Earthquake of the coast of Algeria

The 1954 Chlef earthquake struck El Asnam Province in French Algeria on 9 September at 02:04:43 local time. The shock measured 6.7 on the moment magnitude scale and had a maximum Mercalli intensity of XI (Extreme). It destroyed Chlef, then named Orléansville, leaving over 1,243 people dead and 5,000 injured. Damage was estimated at $6 million. It was followed by multiple aftershocks. Algeria faces annual earthquakes and has undergone several changes to its earthquake building codes since its first earthquake engineering regulations from 1717.

== Geology ==
Powerful earthquakes strike Algeria annually, ranging in Mercalli intensity scale intensity from VI (Strong) to XI (Extreme). Chlef was hit by another major earthquake in 1980 which killed 3,500 people. The Atlas Mountains area faces aseismic deformation (change in shape not originating from movement of faults), with only marginal plate shifting each year. Both Chlef earthquakes originated from the same reverse fault zone.

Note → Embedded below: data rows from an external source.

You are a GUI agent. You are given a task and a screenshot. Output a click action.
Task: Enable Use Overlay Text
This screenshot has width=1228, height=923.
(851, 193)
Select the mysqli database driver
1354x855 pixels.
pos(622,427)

The 1954 earthquake measured 6.7 on the moment magnitude scale according to the International Seismological Centre and had a depth of 15 km. There is evidence of crustal shortening along a NW-SE trend near the epicenter, but the structure of any faults is poorly understood. Because Algeria has a thin shelf and a steep coastal slope, submarine landslides are quite common, especially during earthquakes. During the 1954 earthquake, five underwater telephone cables in the Mediterranean Sea were cut by an avalanche, three recording the exact time of impact.

== Damage and casualties ==
Shaking extended west to Mostaganem, south to Tiaret, and east to Tizi Ouzou, and many aftershocks followed the earthquake, including a major tremor at 22:18 UTC on 16 September which further damaged Orleansville. The main shock ruptured 16 km of rock, ripping faults and creating visible fissures in the ground along the Dahra Massif. Survivors described a sensation of rotating along an axis and that the rubble reminded them of "bombed cities in Europe." The United States Geological Survey lists the 1954 quake among the deadliest earthquakes in history. Agence France-Presse (AFP) reported that it was the worst earthquake in North African history.

== Aftermath ==
The French Army on the spot largely participated in the relief and triggered the first airlift aeromedical evacuation in Africa. Bell 47G helicopters, three Amiot AAC.1 Toucan and two Douglas DC-3 evacuated 396 victims, including 147 on the first day, avoiding any traffic jams on site.

Orléansville was devastated by the earthquake; a fifth of it wholly destroyed, it was rebuilt and renamed El Asnam and later Chlef. While Algeria had set earthquake resistance regulations as early as 1717, it was the 1954 earthquake that ushered in fully comprehensive reforms for seismic-resistant design.